Data Cleaning in SQL

Continuing my SQL projects, I will be performing data cleaning in a more advanced way. The data set that I will be cleaning have the information about Nashville Housing, that contains information about the Property Address, Sales Date, Sales Price, Owner Name and much more.

Importing Libraries

Establishing Connection

In order to use SQL databases, you must establish connection with Microsoft SQL Server. One way to do that, is using “dbConnect”:

conn2 <- dbConnect(odbc:: odbc(),"SQLServer_DSN" )

Cleaning Data

First View

Let’s take a first look into our data:

SELECT * 
FROM "Portfolio"."dbo"."nashville"

Changing Data Format

ALTER TABLE Portfolio.dbo.nashville 
ADD SaleDateConverted Date; 

UPDATE Portfolio.dbo.nashville 
SET SaleDateConverted = CONVERT(Date,SaleDate)
SELECT SaleDateConverted, SaleDate  
FROM Portfolio.dbo.nashville

Populate Property Address data

First let’s take a look if there is missing values on the PropertyAddress column.

SELECT PropertyAddress
FROM "Portfolio"."dbo"."nashville"
WHERE PropertyAddress IS NULL
Table 1: 0 records
PropertyAddress
SELECT ParcelID, PropertyAddress
FROM "Portfolio"."dbo"."nashville"
ORDER BY ParcelID
Select a.ParcelID, a.PropertyAddress, b.ParcelID, b.PropertyAddress, ISNULL(a.PropertyAddress,b.PropertyAddress) AS NewPropertyAddress
From "Portfolio"."dbo"."nashville" a
JOIN "Portfolio"."dbo"."nashville" b
    on a.ParcelID = b.ParcelID
    AND a.[UniqueID ] <> b.[UniqueID ]
Where a.PropertyAddress is null
Update a
SET PropertyAddress = ISNULL(a.PropertyAddress,b.PropertyAddress)
From "Portfolio"."dbo"."nashville" a
JOIN "Portfolio"."dbo"."nashville" b
    on a.ParcelID = b.ParcelID
    AND a.[UniqueID ] <> b.[UniqueID ]
Where a.PropertyAddress is null
Select a.ParcelID, a.PropertyAddress, b.ParcelID, b.PropertyAddress, ISNULL(a.PropertyAddress,b.PropertyAddress) AS NewPropertyAddress
From "Portfolio"."dbo"."nashville" a
JOIN "Portfolio"."dbo"."nashville" b
    on a.ParcelID = b.ParcelID
    AND a.[UniqueID ] <> b.[UniqueID ]
Where a.PropertyAddress is null
Table 2: 0 records
ParcelID PropertyAddress ParcelID PropertyAddress NewPropertyAddress

Breaking out Address into Individual Columns (Address, City, State)

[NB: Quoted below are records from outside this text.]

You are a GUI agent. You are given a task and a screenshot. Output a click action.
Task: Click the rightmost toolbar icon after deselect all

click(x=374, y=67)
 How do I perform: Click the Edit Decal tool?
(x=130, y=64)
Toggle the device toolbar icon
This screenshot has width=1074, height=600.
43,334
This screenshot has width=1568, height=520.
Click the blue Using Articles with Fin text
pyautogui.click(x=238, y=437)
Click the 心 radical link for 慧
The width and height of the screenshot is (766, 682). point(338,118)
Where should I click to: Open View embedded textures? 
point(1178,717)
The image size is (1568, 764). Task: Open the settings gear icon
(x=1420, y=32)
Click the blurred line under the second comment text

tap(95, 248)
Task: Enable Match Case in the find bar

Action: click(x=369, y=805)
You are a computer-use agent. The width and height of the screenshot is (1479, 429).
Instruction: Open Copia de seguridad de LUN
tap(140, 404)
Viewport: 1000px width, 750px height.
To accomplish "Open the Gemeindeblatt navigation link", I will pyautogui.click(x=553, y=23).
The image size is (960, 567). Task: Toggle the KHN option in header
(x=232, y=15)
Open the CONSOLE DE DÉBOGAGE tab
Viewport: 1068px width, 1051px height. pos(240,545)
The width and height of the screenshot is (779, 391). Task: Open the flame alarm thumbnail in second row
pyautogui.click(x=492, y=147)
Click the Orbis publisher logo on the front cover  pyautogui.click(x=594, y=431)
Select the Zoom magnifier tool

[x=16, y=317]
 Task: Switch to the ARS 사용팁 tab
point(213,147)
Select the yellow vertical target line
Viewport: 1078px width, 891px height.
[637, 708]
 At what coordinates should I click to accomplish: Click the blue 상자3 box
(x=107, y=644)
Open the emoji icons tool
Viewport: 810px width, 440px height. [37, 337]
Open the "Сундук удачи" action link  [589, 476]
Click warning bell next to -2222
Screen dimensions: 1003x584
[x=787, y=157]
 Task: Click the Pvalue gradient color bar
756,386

In our column, PropertyAddress, we can see that there a comma, separating the address from the city. Let’s create a new column to get the name of the cities.

ALTER TABLE Portfolio.dbo.nashville
ADD PropertySplitAddress Nvarchar(255);

Update Portfolio.dbo.nashville
SET PropertySplitAddress = SUBSTRING(PropertyAddress, 1, CHARINDEX(',', PropertyAddress) -1 )
ALTER TABLE Portfolio.dbo.nashville
ADD PropertySplitCity Nvarchar(255);

Update Portfolio.dbo.nashville
SET PropertySplitCity = SUBSTRING(PropertyAddress, CHARINDEX(',', PropertyAddress) + 1 , LEN(PropertyAddress))
Select PropertySplitAddress, PropertySplitCity
From Portfolio.dbo.nashville

We also can do something very similar to get information on Address, City and State for the OwnerAddress column. But first, let’s look on this column:

SELECT OwnerAddress
FROM "Portfolio"."dbo"."nashville"
Table 3: Displaying records 1 - 10
OwnerAddress
1808 FOX CHASE DR, GOODLETTSVILLE, TN
1832 FOX CHASE DR, GOODLETTSVILLE, TN
1864 FOX CHASE DR, GOODLETTSVILLE, TN
1853 FOX CHASE DR, GOODLETTSVILLE, TN
1829 FOX CHASE DR, GOODLETTSVILLE, TN
1821 FOX CHASE DR, GOODLETTSVILLE, TN
2005 SADIE LN, GOODLETTSVILLE, TN
1917 GRACELAND DR, GOODLETTSVILLE, TN
1428 SPRINGFIELD HWY, GOODLETTSVILLE, TN
1420 SPRINGFIELD HWY, GOODLETTSVILLE, TN
-- Address
ALTER TABLE Portfolio.dbo.nashville
Add OwnerSplitAddress Nvarchar(255);

Update Portfolio.dbo.nashville
SET OwnerSplitAddress = PARSENAME(REPLACE(OwnerAddress, ',', '.') , 3)
-- City
ALTER TABLE Portfolio.dbo.nashville
Add OwnerSplitCity Nvarchar(255);

Update Portfolio.dbo.nashville
SET OwnerSplitCity = PARSENAME(REPLACE(OwnerAddress, ',', '.') , 2)
-- State
ALTER TABLE Portfolio.dbo.nashville
Add OwnerSplitState Nvarchar(255);

Update Portfolio.dbo.nashville
SET OwnerSplitState = PARSENAME(REPLACE(OwnerAddress, ',', '.') , 1)
SELECT OwnerSplitAddress, OwnerSplitCity, OwnerSplitState
FROM Portfolio.dbo.Nashville

Change Y and N to Yes and No in “Sold as Vacant” field

Let’s change the values on SoldAsVacant column: Y -> Yes and N -> No. 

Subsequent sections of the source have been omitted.